In the Middle Ages, the area was part of the territory of the Vistulans tribe, one of the Polish tribes. It became part of the emerging Polish state in the 10th century. As a result of the fragmentation of Poland, it was part of the Polish Seniorate Province and Duchy of Racibórz. Later on, the village passed under Bohemian (Czech) suzerainty, and in the 15th century, it became part of the newly formed Duchy of Pszczyna. During the political upheaval caused by Matthias Corvinus the duchy was overtaken in 1480 by Casimir II, Duke of Cieszyn from the Piast dynasty, who sold it in 1517 to the Hungarian magnates of the Thurzó family, forming the Pless state country. In the accompanying sales document issued on 21 February 1517, the village was mentioned as Jankowicze. Along with the Kingdom of Bohemia in 1526 it became part of the Habsburg monarchy. In the War of the Austrian Succession most of Silesia was conquered by the Kingdom of Prussia, including the village, and in 1871 it became part of the German Empire.

After World War I in the Upper Silesia plebiscite, 467 out of 505 inhabitants voted in favour of rejoining Poland, which just regained independence, compared to 38 for Germany.
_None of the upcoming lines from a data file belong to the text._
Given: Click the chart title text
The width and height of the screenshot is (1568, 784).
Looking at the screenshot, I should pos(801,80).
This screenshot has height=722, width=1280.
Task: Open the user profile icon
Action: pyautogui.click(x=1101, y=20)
It later became a part of Silesian Voivodeship, Second Polish Republic. On September 3, 1939, during the German invasion of Poland which started World War II, the German Freikorps committed a massacre of 13 Poles in the village, including a family of six with four children aged 8 to 14 (see Nazi crimes against the Polish nation). The village was then occupied and annexed by Nazi Germany. After the war, in 1945, it was restored to Poland.

==Transport==
The Voivodeship road 931 runs through the village and the National road 1 runs nearby, west of the village.

==Sports==
The local football team is Znicz Jankowice. It competes in the lower leagues.